This woman broke down in tears repeatedly as she told us of the fear and suffering they had lived, and that she wakes screaming because of the nightmares she has. She cannot forget. Her oldest daughter has disabilities but her other children go to school.
So many displaced people have flocked to Latakia because of its relative safety compared with other parts of the country. As a result the schools are overcrowded and the children have to attend in two shifts. Some children do the morning shift of learning while others do the afternoon session.
While her daughters go to school in the afternoon, this widow uses the opportunity to take on poorly paid farming work to try to cover the rent of the one room they all live in. It barely seems worthy of the high rent she has to pay for it, with paint peeling off the damp patches creeping up each of the walls. She simply cannot earn enough to support her four children.
What this woman and her children have been through is too much. Simply. No child should ever have to experience being imprisoned to be used as a bargaining chip for the release of prisoners linked with a terrorist organisation.
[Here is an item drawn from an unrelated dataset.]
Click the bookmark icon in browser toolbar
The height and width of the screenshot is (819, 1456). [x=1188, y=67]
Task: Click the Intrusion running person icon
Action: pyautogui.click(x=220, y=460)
Widows like this in Syria desperately need our support, and they are not isolated or unusual cases. Too many people have had similar and equally heart experiences. We gave each of this widow’s children a new pair of shoes or winter boots to help see them through winter. We visited a number of widows and their children yesterday, giving new shoes to each of them. The daytimes are temperate but the nights are now feeling cold here, and the temperatures will continue to plummet over the coming weeks.
I cannot bring myself to share the photos or videos we took today while I was with this widow. They have had enough of their dignity stolen from them already, so instead I will simply show you one of the streets where these women and children are attempting to pick up the pieces of their broken lives. Our little gestures mean a lot to them, and these women thanked me for being willing to come and be with them, showing love and support for them and their children.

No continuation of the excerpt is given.